宅建試験過去問題 平成28年試験 問40

問40

宅地建物取引業者A(甲県知事免許)は、甲県に本店と支店を設け、営業保証金として1,000万円の金銭と額面金額500万円の国債証券を供託し、営業している。この場合に関する次の記述のうち宅地建物取引業法の規定によれば、正しいものはどれか。
  1. Aは、本店を移転したため、その最寄りの供託所が変更した場合は、遅滞なく、移転後の本店の最寄りの供託所に新たに営業保証金を供託しなければならない。
  2. Aは、営業保証金が還付され、営業保証金の不足額を供託したときは、供託書の写しを添附して、30日以内にその旨を甲県知事に届け出なければならない。
  3. 本店でAと宅地建物取引業に関する取引をした者は、その取引により生じた債権に関し、1,000万円を限度としてAからその債権の弁済を受ける権利を有する。
  4. Aは、本店を移転したため、その最寄りの供託所が変更した場合において、従前の営業保証金を取りもどすときは、営業保証金の還付を請求する権利を有する者に対し、一定期間内に申し出るべき旨の公告をしなければならない。

正解 1

問題難易度
肢164.5%
肢211.4%
肢35.4%
肢418.7%

解説

  1. [正しい]。

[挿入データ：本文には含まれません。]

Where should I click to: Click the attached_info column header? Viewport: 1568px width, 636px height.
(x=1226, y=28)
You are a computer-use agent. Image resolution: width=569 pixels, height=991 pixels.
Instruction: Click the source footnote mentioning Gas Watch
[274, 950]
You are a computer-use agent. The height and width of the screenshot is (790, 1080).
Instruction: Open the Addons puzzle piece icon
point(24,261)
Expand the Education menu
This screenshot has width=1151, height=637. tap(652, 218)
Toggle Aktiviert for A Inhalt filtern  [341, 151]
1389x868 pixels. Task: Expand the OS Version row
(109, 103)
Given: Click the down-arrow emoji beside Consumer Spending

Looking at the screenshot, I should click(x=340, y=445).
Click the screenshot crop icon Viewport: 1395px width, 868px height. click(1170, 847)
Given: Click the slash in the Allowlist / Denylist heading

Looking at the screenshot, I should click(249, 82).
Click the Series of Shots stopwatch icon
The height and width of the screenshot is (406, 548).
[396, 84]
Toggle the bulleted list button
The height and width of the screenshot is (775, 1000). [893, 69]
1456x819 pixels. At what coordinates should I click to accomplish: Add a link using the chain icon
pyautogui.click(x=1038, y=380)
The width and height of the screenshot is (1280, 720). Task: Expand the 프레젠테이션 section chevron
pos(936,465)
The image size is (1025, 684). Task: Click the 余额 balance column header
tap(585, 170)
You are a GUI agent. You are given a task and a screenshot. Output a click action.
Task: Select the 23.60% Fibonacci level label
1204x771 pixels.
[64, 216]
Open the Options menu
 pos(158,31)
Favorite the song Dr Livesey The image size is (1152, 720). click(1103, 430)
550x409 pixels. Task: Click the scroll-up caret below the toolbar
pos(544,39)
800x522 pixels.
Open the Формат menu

本店最寄りの供託所が変更になった場合には、営業保証金を移転後の本店の最寄りの供託所に移さなければなりませんが、従前の供託所への供託に有価証券が含まれていたか否かによってその方法が異なります。
    金銭のみの場合
    前の供託所に対して、新しい供託所への保管替えを請求する。
    有価証券が含まれる場合
    新しい供託所に新たに営業保証金を供託した後で、前の供託所に対して営業保証金の還付請求を行う。
    本肢では「金銭と国債」で供託しているため、営業保証金を移転後の主たる事務所の最寄りの供託所に新たに供託しなければなりません(宅建業法29条1項)。
    宅地建物取引業者は、その主たる事務所を移転したためその最寄りの供託所が変更した場合において、金銭のみをもつて営業保証金を供託しているときは、法務省令・国土交通省令の定めるところにより、遅滞なく、費用を予納して、営業保証金を供託している供託所に対し、移転後の主たる事務所の最寄りの供託所への営業保証金の保管替えを請求し、その他のときは、遅滞なく、営業保証金を移転後の主たる事務所の最寄りの供託所に新たに供託しなければならない。
  2. 誤り。宅建業者は、営業保証金の不足額を供託したときは、供託書の写しを添附して、2週間以内に免許権者に届け出る必要があります(宅建業法28条2項)。
    宅地建物取引業者は、前項の規定により営業保証金を供託したときは、その供託物受入れの記載のある供託書の写しを添附して、二週間以内に、その旨をその免許を受けた国土交通大臣又は都道府県知事に届け出なければならない。
  3. 誤り。本肢は「1,000万円」とする点が不適切です。取引した場所(本店・支店)にかかわらず、営業保証金全額の1,500万円を限度として弁済を受ける権利を有しています(宅建業法27条1項)。
    宅地建物取引業者と宅地建物取引業に関し取引をした者(宅地建物取引業者に該当する者を除く。)は、その取引により生じた債権に関し、宅地建物取引業者が供託した営業保証金について、その債権の弁済を受ける権利を有する。
  4. 誤り。本店の移転により最寄りの供託所が変更になった場合には従前の営業保証金を取りもどすときの公告は不要です(宅建業法30条2項)。
    また、「営業保証金を取り戻すことができる事由の発生から10年を経過したとき」及び「保証協会の社員となった場合(宅建業法64条の14)」にも公告不要と定められています。
    前項の営業保証金の取りもどし(前条第一項の規定により供託した場合における移転前の主たる事務所のもよりの供託所に供託した営業保証金の取りもどしを除く。)は、当該営業保証金につき第二十七条第一項の権利を有する者に対し、六月を下らない一定期間内に申し出るべき旨を公告し、その期間内にその申出がなかつた場合でなければ、これをすることができない。ただし、営業保証金を取りもどすことができる事由が発生した時から十年を経過したときは、この限りでない。
    宅地建物取引業者は、前条の規定により営業保証金を供託することを要しなくなつたときは、供託した営業保証金を取りもどすことができる。
    2 第三十条第三項の規定は、前項の規定により営業保証金を取りもどす場合に準用する。
したがって正しい記述は[1]です。